_What the exercise asks_
Would it be possible to output exactly, and only, the lines below from the one holding "The width and" to the last line, both included, with every picture left out?

_Exercise data_
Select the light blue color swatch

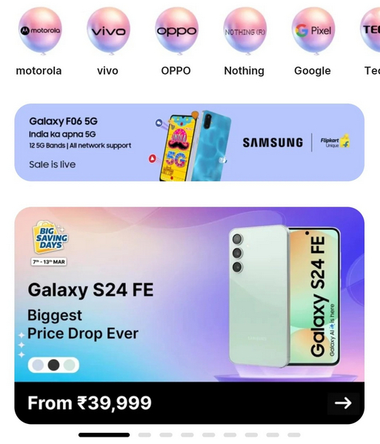(38, 365)
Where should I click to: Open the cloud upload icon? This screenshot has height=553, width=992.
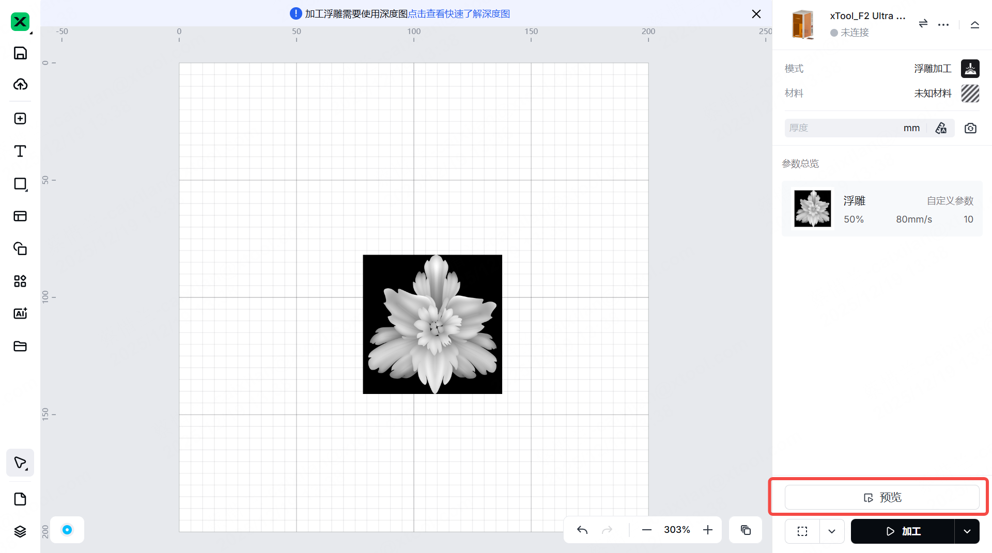tap(20, 84)
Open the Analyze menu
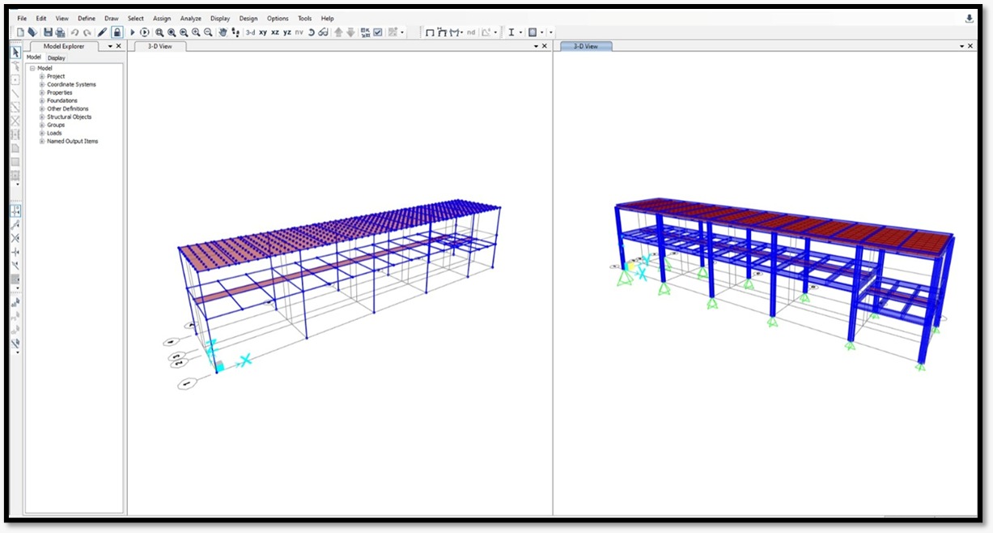 [x=191, y=18]
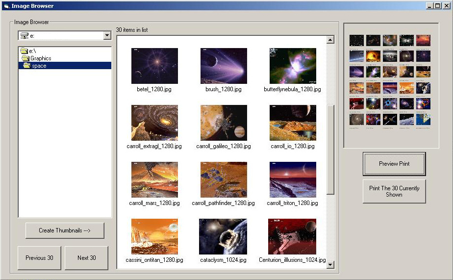This screenshot has height=280, width=453.
Task: Select the carroll_mars_1280.jpg thumbnail
Action: pyautogui.click(x=154, y=179)
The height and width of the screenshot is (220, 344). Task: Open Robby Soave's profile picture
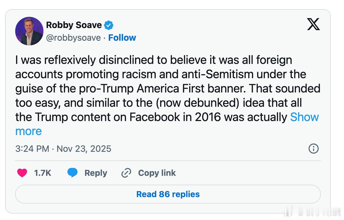tap(29, 31)
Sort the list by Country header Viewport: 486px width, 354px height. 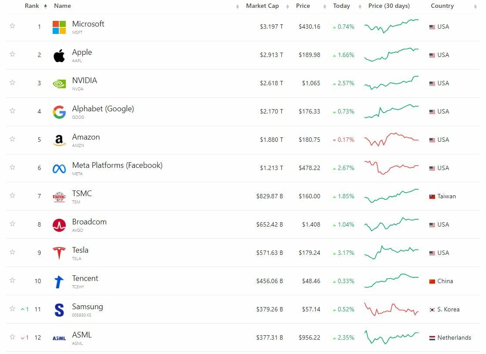tap(442, 6)
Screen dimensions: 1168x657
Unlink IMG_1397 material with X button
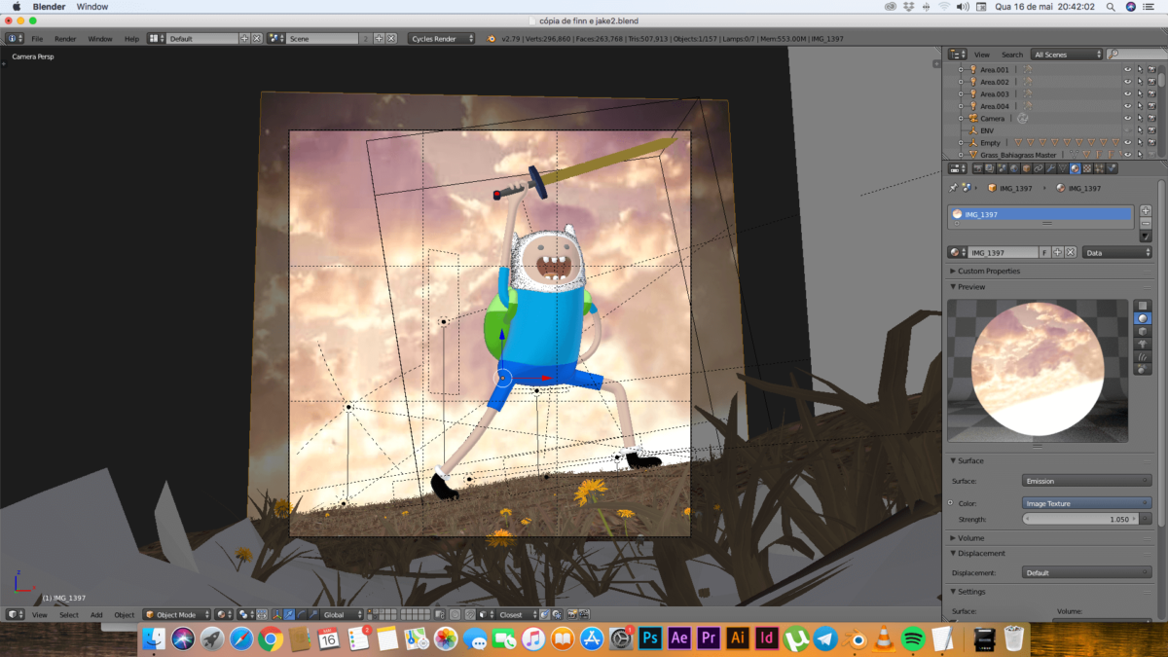tap(1071, 252)
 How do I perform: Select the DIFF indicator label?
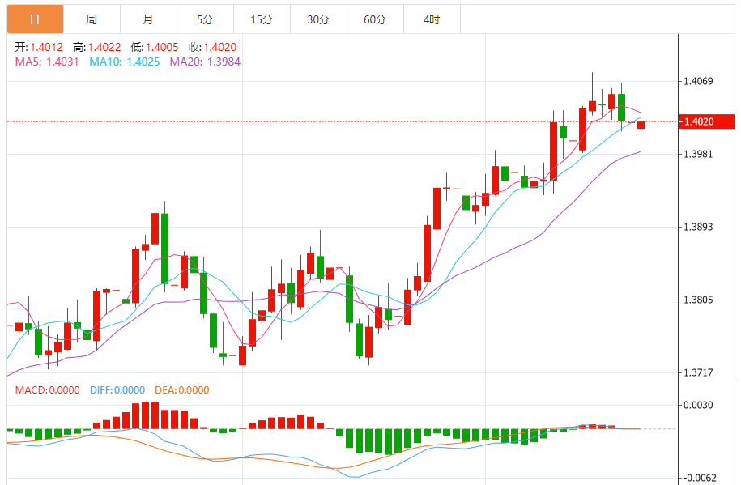tap(116, 389)
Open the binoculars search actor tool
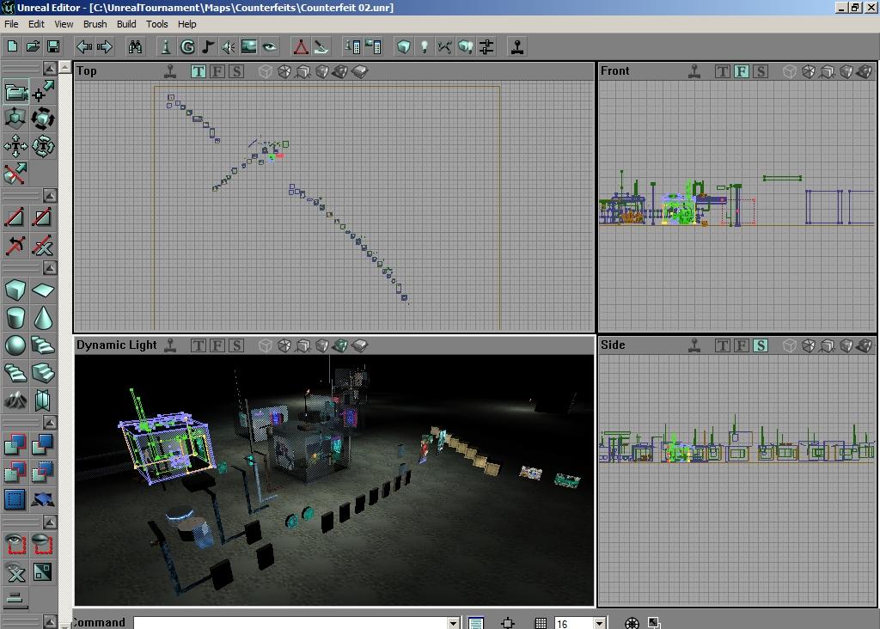 (x=135, y=46)
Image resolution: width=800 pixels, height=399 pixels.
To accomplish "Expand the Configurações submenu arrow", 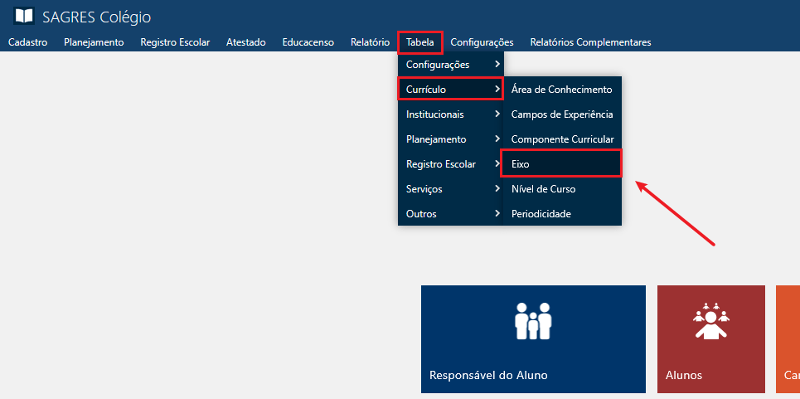I will pos(497,65).
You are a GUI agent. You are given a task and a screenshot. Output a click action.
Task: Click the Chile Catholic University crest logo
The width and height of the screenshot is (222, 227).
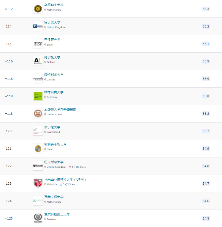[38, 148]
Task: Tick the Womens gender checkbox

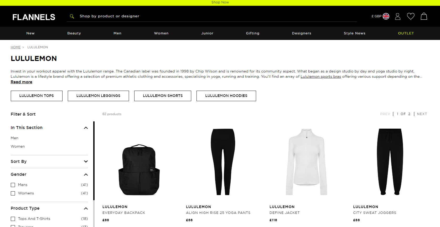Action: point(13,193)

_Solution for this exercise_
The width and height of the screenshot is (222, 227).
[38, 148]
Task: Tick the Womens gender checkbox

Action: point(13,193)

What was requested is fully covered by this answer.